(Beginning of EXERCISE MATERIALS)

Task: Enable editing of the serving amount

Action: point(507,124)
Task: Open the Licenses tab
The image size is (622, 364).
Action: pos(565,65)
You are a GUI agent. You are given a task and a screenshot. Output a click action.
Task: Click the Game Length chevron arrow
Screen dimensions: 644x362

(End of EXERCISE MATERIALS)
(Beginning of EXERCISE MATERIALS)

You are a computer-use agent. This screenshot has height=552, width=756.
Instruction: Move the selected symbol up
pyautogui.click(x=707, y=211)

(End of EXERCISE MATERIALS)

• [TASK DESCRIPTION] Lines holding the word "agent" are the answer; copy every one from the records above.

• [WRITTEN SOLUTION]
You are a GUI agent. You are given a task and a screenshot. Output a click action.
You are a computer-use agent. This screenshot has height=552, width=756.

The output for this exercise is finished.